▶ [Task statement] Transcribe exactly the lines that fall between the one holding "Merch (798, 32)" and the one holding "科研大樓234e (629, 332)", inclusive, from the entries below.

Records supplied below:

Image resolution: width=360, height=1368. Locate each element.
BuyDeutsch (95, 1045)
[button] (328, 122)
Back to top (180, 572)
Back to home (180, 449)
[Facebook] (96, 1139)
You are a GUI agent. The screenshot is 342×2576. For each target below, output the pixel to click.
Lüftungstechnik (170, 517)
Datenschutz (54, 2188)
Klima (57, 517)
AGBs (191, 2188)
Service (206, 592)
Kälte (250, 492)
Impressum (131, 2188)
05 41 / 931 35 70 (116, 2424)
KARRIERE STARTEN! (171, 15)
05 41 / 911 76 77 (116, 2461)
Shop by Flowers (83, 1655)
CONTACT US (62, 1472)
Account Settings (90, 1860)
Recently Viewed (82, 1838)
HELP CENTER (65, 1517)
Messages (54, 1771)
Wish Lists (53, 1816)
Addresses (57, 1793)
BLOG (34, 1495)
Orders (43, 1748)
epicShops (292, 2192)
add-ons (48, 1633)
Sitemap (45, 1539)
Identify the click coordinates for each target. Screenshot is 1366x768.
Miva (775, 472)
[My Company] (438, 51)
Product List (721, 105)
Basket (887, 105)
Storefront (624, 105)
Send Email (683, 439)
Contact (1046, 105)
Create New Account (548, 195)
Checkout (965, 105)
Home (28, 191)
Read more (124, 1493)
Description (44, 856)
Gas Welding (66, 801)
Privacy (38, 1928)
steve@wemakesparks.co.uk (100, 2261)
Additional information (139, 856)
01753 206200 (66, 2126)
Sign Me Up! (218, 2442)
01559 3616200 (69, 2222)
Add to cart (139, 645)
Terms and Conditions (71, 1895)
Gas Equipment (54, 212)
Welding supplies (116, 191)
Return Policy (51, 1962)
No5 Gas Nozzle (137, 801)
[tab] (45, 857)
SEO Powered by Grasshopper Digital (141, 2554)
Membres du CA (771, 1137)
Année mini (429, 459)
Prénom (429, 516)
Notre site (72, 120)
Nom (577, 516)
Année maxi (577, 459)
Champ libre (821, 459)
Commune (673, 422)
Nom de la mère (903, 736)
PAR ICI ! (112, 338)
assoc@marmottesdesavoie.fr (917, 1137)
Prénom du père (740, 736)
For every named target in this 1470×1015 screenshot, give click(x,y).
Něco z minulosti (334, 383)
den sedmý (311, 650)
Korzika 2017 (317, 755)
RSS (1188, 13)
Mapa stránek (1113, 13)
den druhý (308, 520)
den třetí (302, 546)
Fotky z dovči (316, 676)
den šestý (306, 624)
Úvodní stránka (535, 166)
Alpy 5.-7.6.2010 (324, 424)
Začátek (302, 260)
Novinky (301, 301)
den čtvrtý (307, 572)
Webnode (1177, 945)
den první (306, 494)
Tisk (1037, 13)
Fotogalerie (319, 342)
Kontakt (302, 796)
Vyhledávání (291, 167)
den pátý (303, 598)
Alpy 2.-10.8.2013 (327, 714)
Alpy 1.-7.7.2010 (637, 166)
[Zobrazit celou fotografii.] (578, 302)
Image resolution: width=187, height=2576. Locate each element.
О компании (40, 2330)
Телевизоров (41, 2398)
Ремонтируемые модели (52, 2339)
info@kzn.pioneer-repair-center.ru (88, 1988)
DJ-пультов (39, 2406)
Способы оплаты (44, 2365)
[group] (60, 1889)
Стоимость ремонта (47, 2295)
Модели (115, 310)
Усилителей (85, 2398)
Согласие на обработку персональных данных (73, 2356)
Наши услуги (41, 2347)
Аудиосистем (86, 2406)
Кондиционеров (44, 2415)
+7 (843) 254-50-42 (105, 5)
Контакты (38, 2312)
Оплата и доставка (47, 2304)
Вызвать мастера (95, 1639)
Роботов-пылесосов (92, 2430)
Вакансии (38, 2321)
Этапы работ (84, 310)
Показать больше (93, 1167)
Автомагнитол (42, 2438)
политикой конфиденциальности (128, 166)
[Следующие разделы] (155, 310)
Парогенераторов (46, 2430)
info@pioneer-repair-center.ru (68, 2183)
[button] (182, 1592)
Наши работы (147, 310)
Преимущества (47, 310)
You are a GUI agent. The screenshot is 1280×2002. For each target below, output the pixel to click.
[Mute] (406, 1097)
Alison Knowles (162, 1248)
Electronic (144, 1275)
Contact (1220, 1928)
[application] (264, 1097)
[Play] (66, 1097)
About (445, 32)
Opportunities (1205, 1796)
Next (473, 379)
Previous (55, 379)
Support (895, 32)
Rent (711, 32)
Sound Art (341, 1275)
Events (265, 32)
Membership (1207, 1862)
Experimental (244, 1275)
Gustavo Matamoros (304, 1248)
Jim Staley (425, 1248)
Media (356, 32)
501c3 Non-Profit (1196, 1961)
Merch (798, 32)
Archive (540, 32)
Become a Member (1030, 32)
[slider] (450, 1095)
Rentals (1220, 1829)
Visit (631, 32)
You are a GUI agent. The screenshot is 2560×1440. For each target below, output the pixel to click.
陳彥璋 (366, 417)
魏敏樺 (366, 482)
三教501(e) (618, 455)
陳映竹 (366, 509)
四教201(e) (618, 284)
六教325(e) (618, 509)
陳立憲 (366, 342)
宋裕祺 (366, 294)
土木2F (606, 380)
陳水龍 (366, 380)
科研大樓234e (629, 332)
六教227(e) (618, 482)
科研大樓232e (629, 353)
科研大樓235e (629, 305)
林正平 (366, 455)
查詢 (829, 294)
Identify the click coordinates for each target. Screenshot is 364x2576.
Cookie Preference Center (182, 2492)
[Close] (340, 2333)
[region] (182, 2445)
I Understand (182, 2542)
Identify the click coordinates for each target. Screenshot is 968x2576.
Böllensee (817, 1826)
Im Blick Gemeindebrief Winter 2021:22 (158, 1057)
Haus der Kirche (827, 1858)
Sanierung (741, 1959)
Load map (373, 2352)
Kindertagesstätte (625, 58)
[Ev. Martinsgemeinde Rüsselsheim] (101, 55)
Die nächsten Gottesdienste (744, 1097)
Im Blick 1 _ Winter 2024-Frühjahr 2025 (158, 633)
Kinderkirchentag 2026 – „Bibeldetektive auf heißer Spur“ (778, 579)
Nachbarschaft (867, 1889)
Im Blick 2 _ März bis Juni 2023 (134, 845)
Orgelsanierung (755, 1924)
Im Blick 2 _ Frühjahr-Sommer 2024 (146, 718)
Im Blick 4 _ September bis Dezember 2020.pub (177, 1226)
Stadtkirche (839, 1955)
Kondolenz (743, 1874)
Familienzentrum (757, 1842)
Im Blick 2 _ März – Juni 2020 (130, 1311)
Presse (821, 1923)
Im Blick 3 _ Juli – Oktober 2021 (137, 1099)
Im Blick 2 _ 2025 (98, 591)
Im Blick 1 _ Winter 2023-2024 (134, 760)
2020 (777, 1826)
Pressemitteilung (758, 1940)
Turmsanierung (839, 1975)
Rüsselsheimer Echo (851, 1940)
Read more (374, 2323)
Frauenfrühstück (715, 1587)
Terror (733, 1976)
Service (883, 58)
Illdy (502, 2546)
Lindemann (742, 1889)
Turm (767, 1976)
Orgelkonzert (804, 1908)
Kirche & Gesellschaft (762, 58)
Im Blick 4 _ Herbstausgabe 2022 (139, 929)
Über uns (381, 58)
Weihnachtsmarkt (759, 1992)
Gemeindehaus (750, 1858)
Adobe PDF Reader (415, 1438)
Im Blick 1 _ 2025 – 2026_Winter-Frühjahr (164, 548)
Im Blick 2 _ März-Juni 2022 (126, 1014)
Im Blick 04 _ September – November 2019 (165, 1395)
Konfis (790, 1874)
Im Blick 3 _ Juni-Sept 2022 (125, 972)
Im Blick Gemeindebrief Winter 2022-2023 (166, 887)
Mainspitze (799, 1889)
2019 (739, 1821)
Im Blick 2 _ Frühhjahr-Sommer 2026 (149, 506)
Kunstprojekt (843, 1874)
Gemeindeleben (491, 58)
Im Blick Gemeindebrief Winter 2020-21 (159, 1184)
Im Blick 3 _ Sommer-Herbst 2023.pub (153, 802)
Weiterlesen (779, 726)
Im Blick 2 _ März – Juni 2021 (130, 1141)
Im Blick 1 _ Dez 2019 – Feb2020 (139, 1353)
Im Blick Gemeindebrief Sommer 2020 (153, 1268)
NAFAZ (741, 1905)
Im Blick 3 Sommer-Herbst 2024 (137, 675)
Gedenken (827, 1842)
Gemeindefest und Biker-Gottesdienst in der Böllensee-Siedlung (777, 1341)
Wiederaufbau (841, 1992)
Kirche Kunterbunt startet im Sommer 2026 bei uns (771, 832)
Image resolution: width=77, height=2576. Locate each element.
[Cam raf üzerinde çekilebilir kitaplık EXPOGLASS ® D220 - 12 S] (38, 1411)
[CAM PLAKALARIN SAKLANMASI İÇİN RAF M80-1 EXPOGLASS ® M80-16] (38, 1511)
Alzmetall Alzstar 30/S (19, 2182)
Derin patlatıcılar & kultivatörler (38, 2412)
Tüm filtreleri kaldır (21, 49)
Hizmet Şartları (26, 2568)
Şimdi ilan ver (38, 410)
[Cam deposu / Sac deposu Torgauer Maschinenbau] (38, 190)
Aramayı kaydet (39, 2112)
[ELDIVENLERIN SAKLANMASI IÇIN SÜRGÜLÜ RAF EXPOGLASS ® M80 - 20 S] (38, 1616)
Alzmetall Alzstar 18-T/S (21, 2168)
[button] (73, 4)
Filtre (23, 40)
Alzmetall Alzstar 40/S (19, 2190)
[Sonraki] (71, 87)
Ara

End of Records supplied.

▶ [Task output]
Merch (798, 32)
Archive (540, 32)
Become a Member (1030, 32)
[slider] (450, 1095)
Rentals (1220, 1829)
Visit (631, 32)
You are a GUI agent. The screenshot is 2560×1440. For each target below, output the pixel to click.
陳彥璋 (366, 417)
魏敏樺 (366, 482)
三教501(e) (618, 455)
陳映竹 (366, 509)
四教201(e) (618, 284)
六教325(e) (618, 509)
陳立憲 (366, 342)
宋裕祺 (366, 294)
土木2F (606, 380)
陳水龍 (366, 380)
科研大樓234e (629, 332)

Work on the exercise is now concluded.